Super programmed AI appears on the cover of Science! AlphaCode Programming Contest: Half of the Programmers Are Contested
This December, when OpenAI’s ChatGPT is gaining momentum, AlphaCode, which once overwhelmed half of the programmers, is on the cover of Science!
Paper link: https://www.science.org/doi/10.1126/science.abq1158
Speaking of AlphaCode, everyone must be familiar with it.
As early as February this year, it quietly participated in 10 programming competitions on the famous Codeforces and defeated half of the human coders in one fell swoop.
Half of the programmers will be beaten
We all know that this kind of test is very popular among programmers-programming competition.
In the competition, the main test is the programmer's ability to think critically through experience and create solutions to unforeseen problems.
This embodies the key to human intelligence, and machine learning models are often difficult to imitate this kind of human intelligence.
But the scientists at DeepMind broke this rule.
YujiA Li et al. developed AlphaCode using self-supervised learning and an encoder-decoder converter architecture.
##The development work of AlphaCode was completed while at home
Although AlphaCode is also based on the standard Transformer codec architecture, DeepMind has enhanced it at an "epic level" -
It uses a Transformer-based language models, generate code at an unprecedented scale, and then cleverly filter out a small subset of available programs.
The specific steps are:
1) Multi-ask attention: let each attention block share the key and value header, and At the same time, combined with the encoder-decoder model, the sampling speed of AlphaCode is increased by more than 10 times.
2) Masked Language Modeling (MLM): By adding an MLM loss to the encoder, the solution rate of the model is improved.
3) Tempering: Make the training distribution sharper, thereby preventing the regularization effect of overfitting.
4) Value conditioning and prediction: Provide an additional training signal by distinguishing correct and incorrect question submissions in the CodeContests dataset.

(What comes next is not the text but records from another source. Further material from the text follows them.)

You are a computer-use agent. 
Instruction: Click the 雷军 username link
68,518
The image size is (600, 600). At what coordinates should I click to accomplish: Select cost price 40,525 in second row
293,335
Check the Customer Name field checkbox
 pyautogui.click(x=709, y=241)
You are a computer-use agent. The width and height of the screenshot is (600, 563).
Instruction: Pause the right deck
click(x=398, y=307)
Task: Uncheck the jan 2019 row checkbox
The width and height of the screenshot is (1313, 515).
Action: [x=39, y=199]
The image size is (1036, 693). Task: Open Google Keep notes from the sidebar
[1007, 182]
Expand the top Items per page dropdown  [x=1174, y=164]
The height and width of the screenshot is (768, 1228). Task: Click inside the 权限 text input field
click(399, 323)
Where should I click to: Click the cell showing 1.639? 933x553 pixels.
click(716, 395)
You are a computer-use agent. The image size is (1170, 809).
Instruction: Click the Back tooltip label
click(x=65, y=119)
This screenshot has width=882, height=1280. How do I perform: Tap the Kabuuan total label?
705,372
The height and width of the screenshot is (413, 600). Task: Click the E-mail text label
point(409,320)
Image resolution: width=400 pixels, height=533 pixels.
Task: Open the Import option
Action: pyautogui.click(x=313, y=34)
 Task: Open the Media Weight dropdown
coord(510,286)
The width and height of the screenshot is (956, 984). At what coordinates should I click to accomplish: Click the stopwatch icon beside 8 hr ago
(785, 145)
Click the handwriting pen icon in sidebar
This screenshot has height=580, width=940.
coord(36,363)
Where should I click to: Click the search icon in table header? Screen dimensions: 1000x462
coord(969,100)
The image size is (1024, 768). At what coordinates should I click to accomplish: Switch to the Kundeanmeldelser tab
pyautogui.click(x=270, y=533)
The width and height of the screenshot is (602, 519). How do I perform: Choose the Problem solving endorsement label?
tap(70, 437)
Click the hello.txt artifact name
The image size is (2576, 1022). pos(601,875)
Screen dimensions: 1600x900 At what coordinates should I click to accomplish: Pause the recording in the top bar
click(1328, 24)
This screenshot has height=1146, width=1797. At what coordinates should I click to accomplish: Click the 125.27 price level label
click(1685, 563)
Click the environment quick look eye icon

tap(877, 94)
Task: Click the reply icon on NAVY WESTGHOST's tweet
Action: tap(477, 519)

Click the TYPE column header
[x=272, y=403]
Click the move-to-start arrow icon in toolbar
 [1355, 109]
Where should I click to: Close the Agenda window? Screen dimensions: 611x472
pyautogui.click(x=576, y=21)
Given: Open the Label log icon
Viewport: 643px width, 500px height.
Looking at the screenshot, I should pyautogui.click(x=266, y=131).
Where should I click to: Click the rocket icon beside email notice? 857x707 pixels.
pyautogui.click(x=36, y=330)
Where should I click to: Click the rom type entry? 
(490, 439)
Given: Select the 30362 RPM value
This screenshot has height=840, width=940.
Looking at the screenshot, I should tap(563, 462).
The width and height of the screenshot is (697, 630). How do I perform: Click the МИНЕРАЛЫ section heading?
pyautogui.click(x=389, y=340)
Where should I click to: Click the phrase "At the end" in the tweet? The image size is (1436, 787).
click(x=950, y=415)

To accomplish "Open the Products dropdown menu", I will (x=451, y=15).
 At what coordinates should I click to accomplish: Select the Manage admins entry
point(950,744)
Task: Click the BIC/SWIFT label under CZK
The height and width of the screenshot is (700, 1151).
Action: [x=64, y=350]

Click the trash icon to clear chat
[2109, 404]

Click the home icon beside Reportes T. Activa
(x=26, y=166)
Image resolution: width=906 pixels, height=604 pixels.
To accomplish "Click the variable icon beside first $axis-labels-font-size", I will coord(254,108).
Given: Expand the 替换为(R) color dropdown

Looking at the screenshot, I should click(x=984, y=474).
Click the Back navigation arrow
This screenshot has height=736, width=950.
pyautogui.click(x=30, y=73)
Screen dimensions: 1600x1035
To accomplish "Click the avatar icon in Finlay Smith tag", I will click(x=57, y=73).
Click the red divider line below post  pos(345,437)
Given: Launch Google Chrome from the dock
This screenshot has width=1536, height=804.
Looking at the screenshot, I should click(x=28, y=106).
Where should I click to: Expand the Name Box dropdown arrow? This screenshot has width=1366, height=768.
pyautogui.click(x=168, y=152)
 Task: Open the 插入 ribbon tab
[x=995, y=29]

5) Exemplary Out-of-Strategy Learning Generation (GOLD): Let the model produce the correct solution for each problem by focusing training on the most likely solution to each problem .
Well, everyone knows the result.
With an Elo score of 1238, AlphaCode has ranked in the top 54.3% in these 10 games. Looking at the previous 6 months, this result reached the top 28%.
You must know that in order to achieve this ranking, AlphaCode must "pass five levels and defeat six generals", solving problems that integrate critical thinking, logic, and algorithms , various new problems combining coding and natural language understanding.
Judging from the results, AlphaCode not only solved 29.6% of the programming problems in the CodeContests data set, but 66% of them were solved in the first submission. (The total number of submissions is limited to 10 times)
In comparison, the solution rate of the traditional Transformer model is relatively low, only single digits.
Even Codeforces founder Mirzayanov was very surprised by this result.
After all, programming competitions test the ability to invent algorithms, which has always been the weakness of AI and the strength of humans.
I can definitely say that the results from AlphaCode exceeded my expectations. I was skeptical at first because even in simple competition problems one not only needs to implement the algorithm but also invent it (which is the hardest part). AlphaCode has made itself a formidable opponent for many humans. I can't wait to see what the future holds!
——Mike Mirzayanov, founder of Codeforces
So, can AlphaCode steal programmers’ jobs?
Of course not.
AlphaCode can only complete simple programming tasks. If the tasks become more complex and the problems become more "unforeseeable", AlphaCode, which only translates instructions into codes, will be helpless.
After all, from a certain perspective, a score of 1238 is equivalent to the level of a middle school student who is just learning to program. At this level, it is not a threat to real programming experts.
But there is no doubt that the development of this type of coding platform will have a huge impact on programmer productivity.
Even the entire programming culture may be changed: perhaps, in the future, humans will only be responsible for formulating problems, and the tasks of generating and executing code can be handed over to machine learning.
What’s so difficult about programming competitions?
We know that although machine learning has made great progress in generating and understanding text, most AI is still limited to simple mathematics and programming problems.
What they will do is to retrieve and copy existing solutions (I believe anyone who has played ChatGPT recently will understand this).
So, why is it so difficult for AI to learn to generate the correct program?
1. To generate code that solves a specified task, you need to search in all possible character sequences. This is a massive space, and only a small part of it corresponds to the valid correct program.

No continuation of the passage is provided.